**What you need to do**
In the forum thread below about a frontend killed at the stop of a run, what command is suggested for attaching gdb to a frontend that was started normally?

**Document extract**
........

After a long overnight run to check that the frontend runs smoothly for a longer
time, I stopped the run and the frontend was killed by midas. I am not sure why
this happened, as the end_of_run function returned successfully (at least the
print statement right before "return SUCCESS;" appeared right away). So
something else must have timed-out and caused it to be killed, I guess?
Any suggestions on where to look to find out what causes this?
Thanks in advance for your help! |
1598
|
08 Jul 2019 |
Konstantin Olchanski | Bug Report | Frontend killed at stop of run | > After a long overnight run to check that the frontend runs smoothly for a longer
> time, I stopped the run and the frontend was killed by midas.
run the frontend inside gdb and post the stack trace after the crash?
if there is no crash (the program is stopped by exit()), you may need
to set a breakpoint in exit() or _exit() (not sure what it's latest name is)
then with luck your stack trace will show who/what called it from where.
if it is hard to start the frontend inside gdb, you can start it normally,
and attach gdb later, using a "gdb frontend.exe pid" command.
K.O.
> I am not sure why
> this happened, as the end_of_run function returned successfully (at least the
> print statement right before "return SUCCESS;" appeared right away). So
> something else must have timed-out and caused it to be killed, I guess?
>
> Any suggestions on where to look to find out what causes this?
>
> Thanks in advance for your help! |
1601
|
08 Jul 2019 |
Vinzenz Bildstein | Bug Report | Frontend killed at stop of run | > run the frontend inside gdb and post the stack trace after the crash?
>
> if there is no crash (the program is stopped by exit()), you may need
> to set a breakpoint in exit() or _exit() (not sure what it's latest name is)
> then with luck your stack trace will show who/what called it from where.
>
If I remember correctly from the last time I tried that, it doesn't use the exit
function but gdb just reports that the program was terminated and no longer exists. I
can't set a breakpoint on SIGKILL as the point of SIGKILL is to kill the program and
gdb can't set a break at that point afaik. |
1602
|
08 Jul 2019 |
Konstantin Olchanski | Bug Report | Frontend killed at stop of run | > > run the frontend inside gdb and post the stack trace after the crash?
> >
> > if there is no crash (the program is stopped by exit()), you may need
> > to set a breakpoint in exit() or _exit() (not sure what it's latest name is)
> > then with luck your stack trace will show who/what called it from where.
> >
>
> If I remember correctly from the last time I tried that, it doesn't use the exit
> function but gdb just reports that the program was terminated and no longer exists. I
> can't set a breakpoint on SIGKILL as the point of SIGKILL is to kill the program and
> gdb can't set a break at that point afaik.
For SIGKILL, my gdb reports "Program terminated with signal SIGKILL, Killed." and there is no stack
trace. Is this what you see?
If your program stops "normally", not from receiving some signal, set breakpoints on "exit" and
"_exit".
The normal stop sequence is to call exit(), which runs all the atexit() functions (the midas atexit()

........

**Given information**
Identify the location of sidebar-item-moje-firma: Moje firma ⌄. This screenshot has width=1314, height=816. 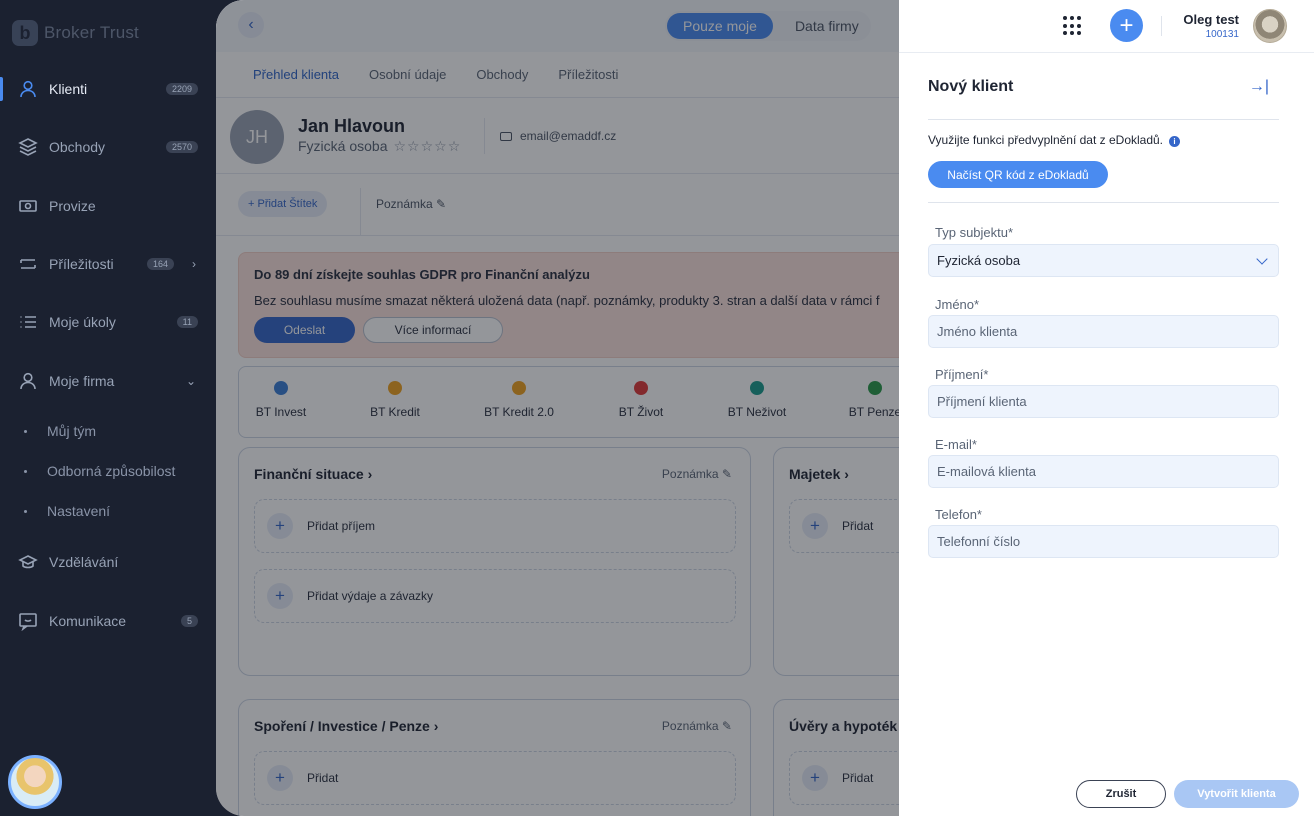
(108, 381).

........

**Response area**
"gdb frontend.exe pid"